▶ _Exercise goal_
Copy out each line of the listing below that contains the word "should". Case matters.

▶ _Dataset excerpts_

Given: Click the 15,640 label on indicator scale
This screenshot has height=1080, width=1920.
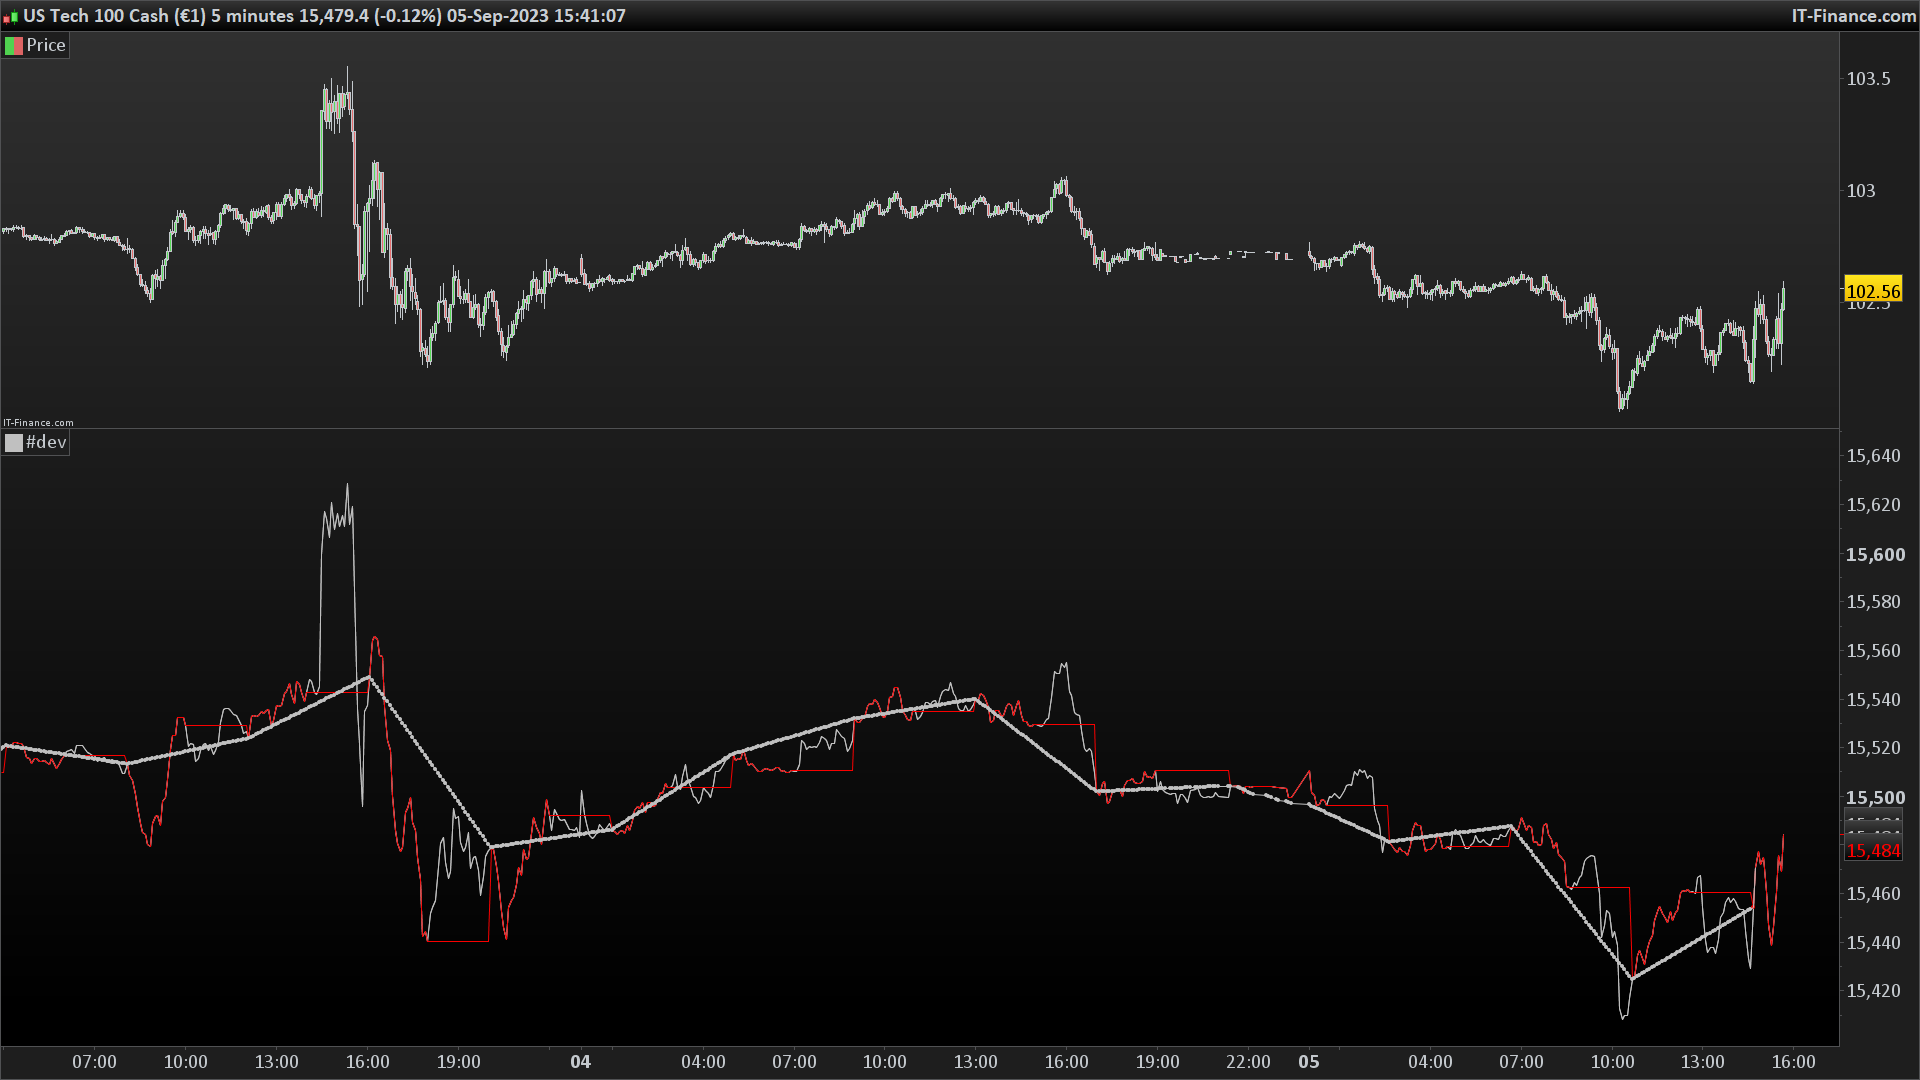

--

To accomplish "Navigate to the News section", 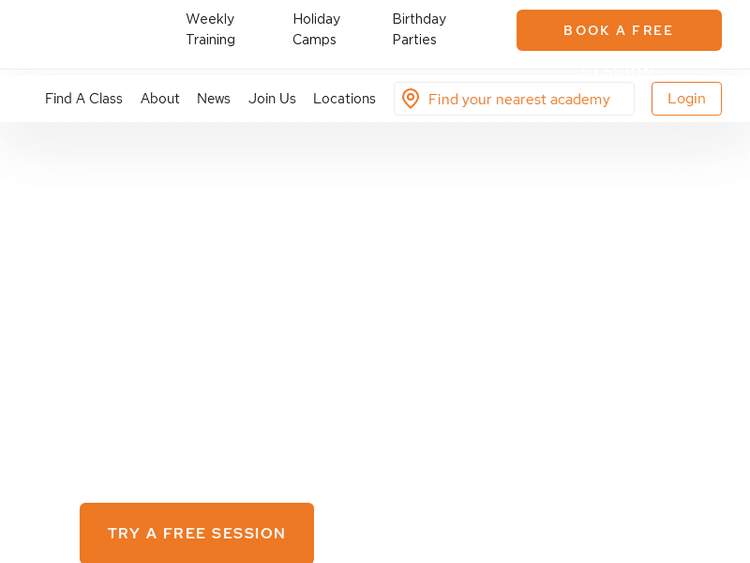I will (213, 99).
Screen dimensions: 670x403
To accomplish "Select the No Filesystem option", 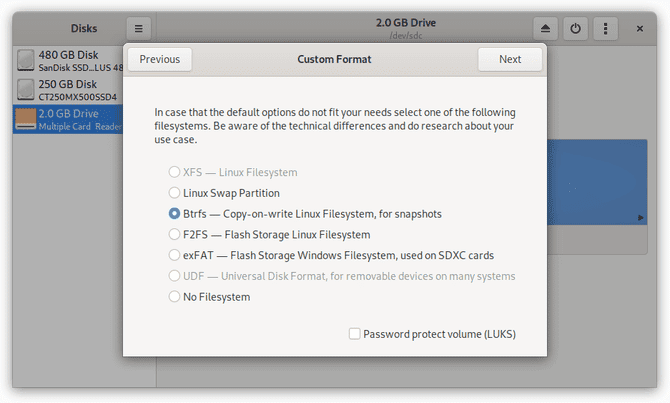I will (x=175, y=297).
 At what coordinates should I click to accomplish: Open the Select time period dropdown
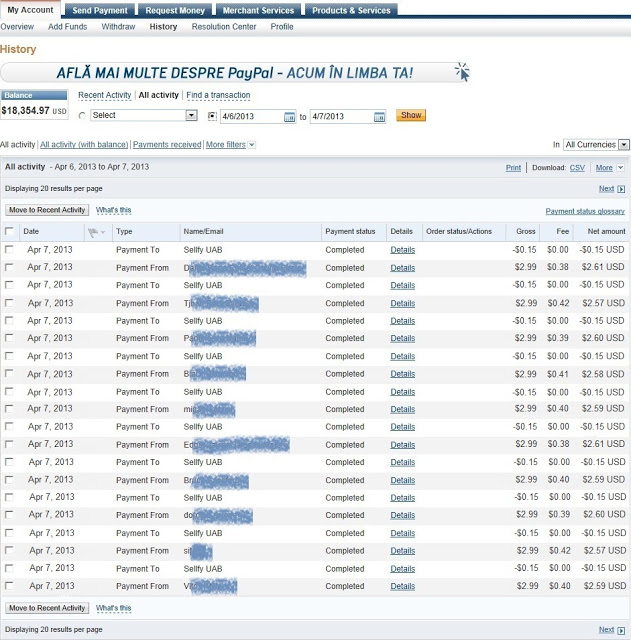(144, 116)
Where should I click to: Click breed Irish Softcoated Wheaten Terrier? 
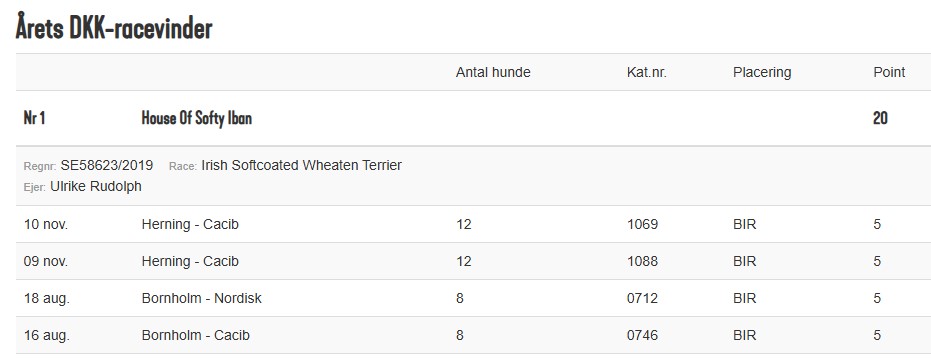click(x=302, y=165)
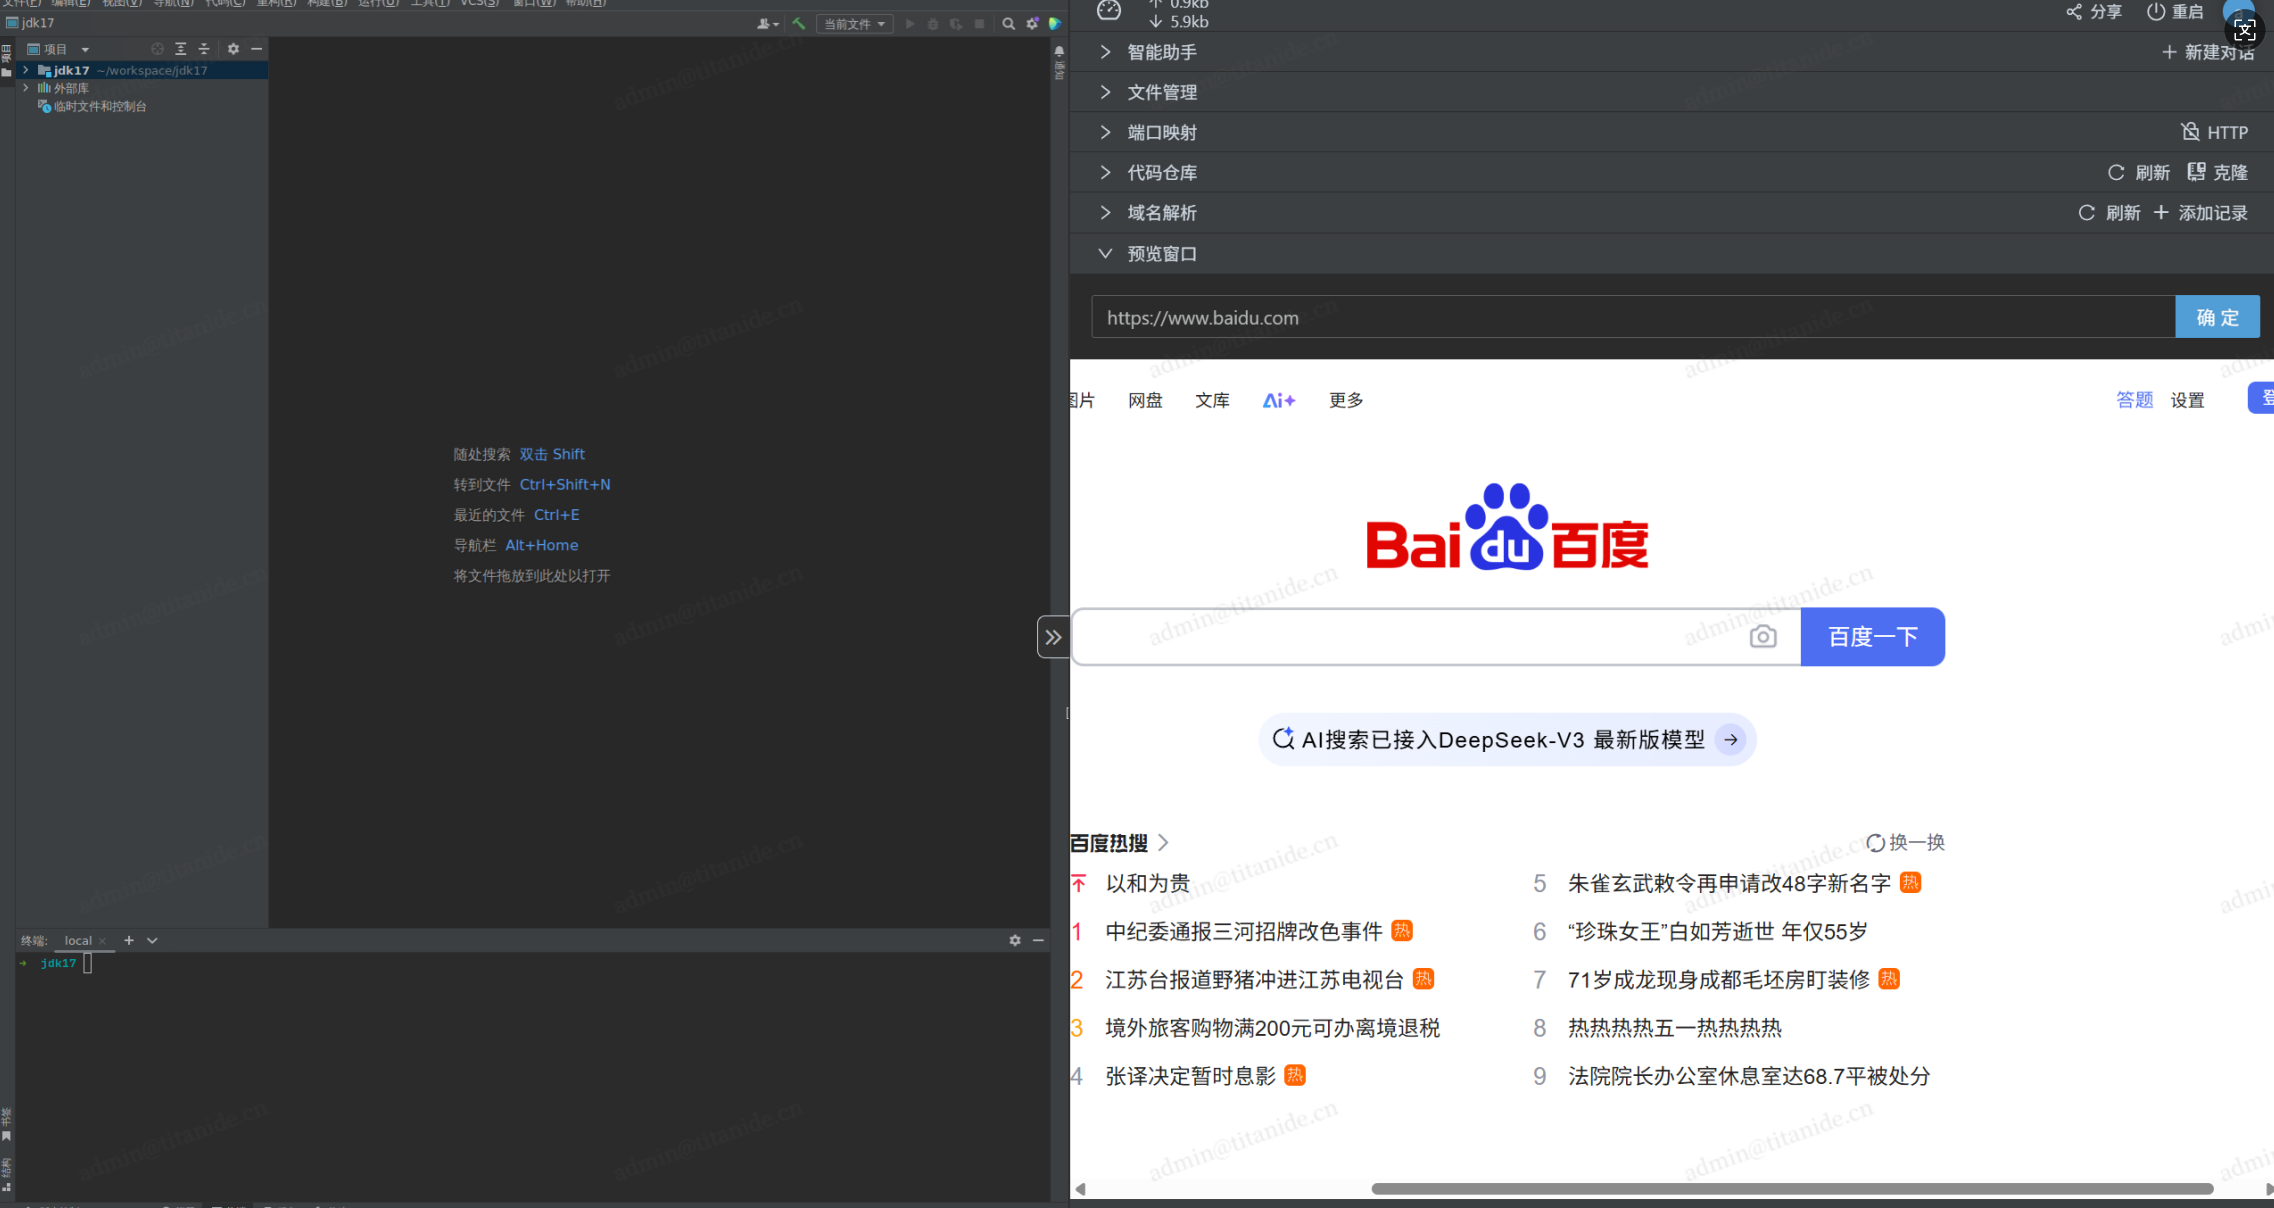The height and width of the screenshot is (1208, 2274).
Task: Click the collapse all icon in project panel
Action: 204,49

▶ _Exercise result_
 At what coordinates should I click to accomplish: Open the Select time period dropdown
Where should I click to: Click breed Irish Softcoated Wheaten Terrier? 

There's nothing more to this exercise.